MDA’s order with the Russian Satellite Communications Co. (RSCC) of Moscow for two communications satellite payloads is also on track for the delivery of the first payload in mid-2012.
MDA remains confident that RSCC’s planned expansion, which was slowed by the August launch failure of the large Express AM4 spacecraft, is fertile ground for MDA.
“The Russians are bidding about four satellites as we speak and we plan to bid on all of them,” MDA Chief Executive Daniel E. Friedmann said in an conference call with investors.
Friedmann said the current contract for satellite payloads for RSCC’s Express AM5 and Express AM6 satellites, valued at more than 200 million Canadian dollars ($200 million), is about halfway completed.
MDA recently completed work on a communications satellite component production facility in Montreal, a plant that will expand the company’s manufacturing capacity. Russia and surrounding nations in Central and South Asia remain MDA’s focus.
In the United States, the company’s focus is serving the U.S. government with Radarsat 2 Earth observation imagery, a business Friedmann said appears to be expanding even as MDA’s unmanned aerial vehicle surveillance service may be winding down in Iraq and Afghanistan.
More broadly in the United States, MDA is performing needed legal and organizational work to permit its U.S.-based geospatial services division to win more U.S. classified business.

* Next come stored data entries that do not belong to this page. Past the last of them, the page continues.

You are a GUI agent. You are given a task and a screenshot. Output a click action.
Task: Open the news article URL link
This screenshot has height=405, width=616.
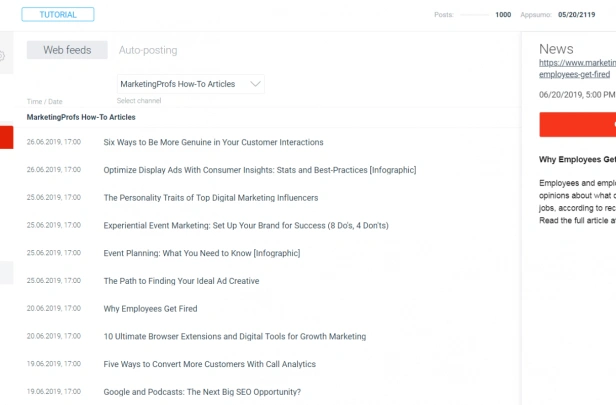click(x=577, y=68)
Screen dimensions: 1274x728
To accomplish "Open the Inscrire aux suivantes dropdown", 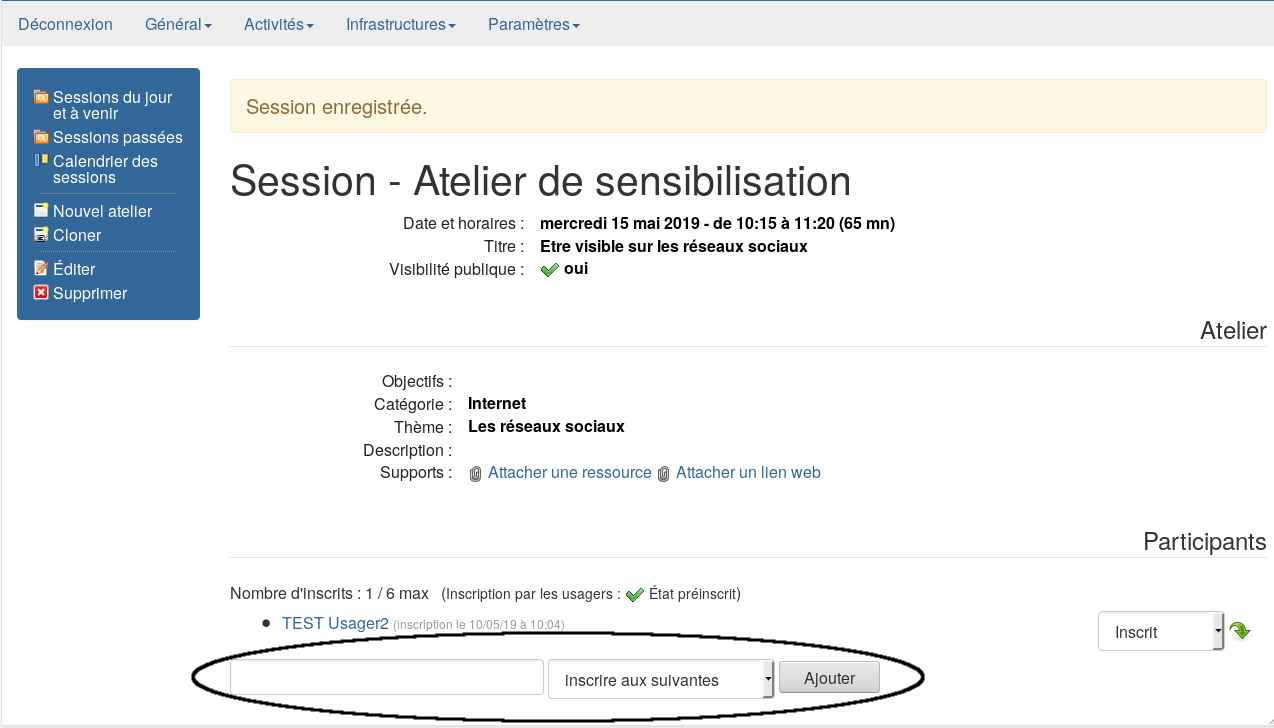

“The Company’s geospatial services operation in the U.S. operates under a Special Security Agreement (SSA) granted by the U.S. government, [which] enables foreign-owned entities to provide services to the U.S. Department of Defense and intelligence agencies on certain classified programs,” MDA said in an Oct. 27 document filed with the Toronto Stock Exchange. “The company is working with the U.S. government to replace the SSA (expiring in February 2012) with a Proxy Agreement, which will allow the U.S. geospatial services operation to gain better access to classified programs.”
The current SSA framework, Friedmann said, forces MDA customers for classified work “to go through all kinds of hoops” to get approval for MDA’s participation in the program. “By moving to the new structure, those hoops disappear.” The new structure should be in place by mid-2012, he said.
MDA reported increased business with the U.S. National Geospatial-Intelligence Agency for wide-area radar observation imagery. Friedmann said this may represent a trend as the U.S. government shifts from focusing on smaller areas in Iraq and Afghanistan that can be covered by unmanned aerial vehicles — a service MDA provides the Australian government in Afghanistan — to broad-area coverage best served by satellites.
The new legal structure of MDA’s U.S. division may not have any effect on MDA’s Space Infrastructure Servicing project to launch a robotic fuel tanker to refuel satellites in orbit. Satellite fleet operator Intelsat of Luxembourg and Washington has committed to paying MDA up to $280 million to refuel several Intelsat satellites. Intelsat also has agreed to lobby for the service with U.S. government agencies.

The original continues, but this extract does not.